#### Texto proporcionado:
────────────────

Todo eso fue pensado y diseñado para que los ocupáramos y diéramos vida colectivamente. Para que muchos sistemas urbanos funcionen adecuadamente, la densidad de gente es el objetivo, no el enemigo.
Por supuesto que ahora tenemos teleconferencias y una gran variedad de redes sociales y otras formas de interacción remota y digital. En cierto sentido, ya habíamos derivado hacia cierta forma de distanciamiento social con el creciente uso de nuestros celulares y nuestras vidas en comunidades virtuales.
La tecnología que consumimos es también la que nos consume, para bien y para mal, haciendo que se disparen nuestros niveles de ansiedad por el bombardeo constante de información y desinformación en partes iguales. Pero a muchos de nosotros la tecnología también nos permite seguir trabajando y funcionando de manera global de formas que hasta hace un par de generaciones eran inimaginables. Así y todo, nos seguimos necesitando unos a otros, y no solo virtualmente.

────────────────

#### Trabajo solicitado:
a. Según el texto proporcionado, ¿por qué la tecnología que consumimos dispara nuestros niveles de ansiedad? Responde en una a tres oraciones.
b. Reproduce textualmente el fragmento del texto proporcionado que va de "Por supuesto que" a "no solo virtualmente.", ambos incluidos.

#### Material proporcionado:
────────────────

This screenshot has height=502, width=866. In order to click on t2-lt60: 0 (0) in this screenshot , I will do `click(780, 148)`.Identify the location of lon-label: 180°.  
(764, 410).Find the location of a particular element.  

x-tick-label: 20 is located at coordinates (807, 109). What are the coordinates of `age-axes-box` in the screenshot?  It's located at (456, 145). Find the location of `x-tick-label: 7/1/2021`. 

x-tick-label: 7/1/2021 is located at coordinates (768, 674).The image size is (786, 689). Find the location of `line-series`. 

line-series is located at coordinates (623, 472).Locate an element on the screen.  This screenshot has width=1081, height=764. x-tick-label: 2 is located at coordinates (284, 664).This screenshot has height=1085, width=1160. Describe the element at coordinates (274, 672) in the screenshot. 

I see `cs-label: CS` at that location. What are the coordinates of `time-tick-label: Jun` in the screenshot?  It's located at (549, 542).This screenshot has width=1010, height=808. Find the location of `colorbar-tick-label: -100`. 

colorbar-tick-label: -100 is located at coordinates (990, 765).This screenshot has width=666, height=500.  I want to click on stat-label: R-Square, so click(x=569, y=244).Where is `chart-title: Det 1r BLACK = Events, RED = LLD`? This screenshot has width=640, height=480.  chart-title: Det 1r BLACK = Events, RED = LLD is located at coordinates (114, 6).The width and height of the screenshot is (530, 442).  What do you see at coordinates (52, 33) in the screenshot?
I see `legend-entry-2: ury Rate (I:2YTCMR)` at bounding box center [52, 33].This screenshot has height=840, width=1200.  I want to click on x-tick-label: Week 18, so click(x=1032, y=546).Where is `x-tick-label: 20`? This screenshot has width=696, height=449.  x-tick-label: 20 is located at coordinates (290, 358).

────────────────

#### Lista de respuestas:
a. Porque nos somete a un bombardeo constante de información y desinformación en partes iguales.

b.
Por supuesto que ahora tenemos teleconferencias y una gran variedad de redes sociales y otras formas de interacción remota y digital. En cierto sentido, ya habíamos derivado hacia cierta forma de distanciamiento social con el creciente uso de nuestros celulares y nuestras vidas en comunidades virtuales.
La tecnología que consumimos es también la que nos consume, para bien y para mal, haciendo que se disparen nuestros niveles de ansiedad por el bombardeo constante de información y desinformación en partes iguales. Pero a muchos de nosotros la tecnología también nos permite seguir trabajando y funcionando de manera global de formas que hasta hace un par de generaciones eran inimaginables. Así y todo, nos seguimos necesitando unos a otros, y no solo virtualmente.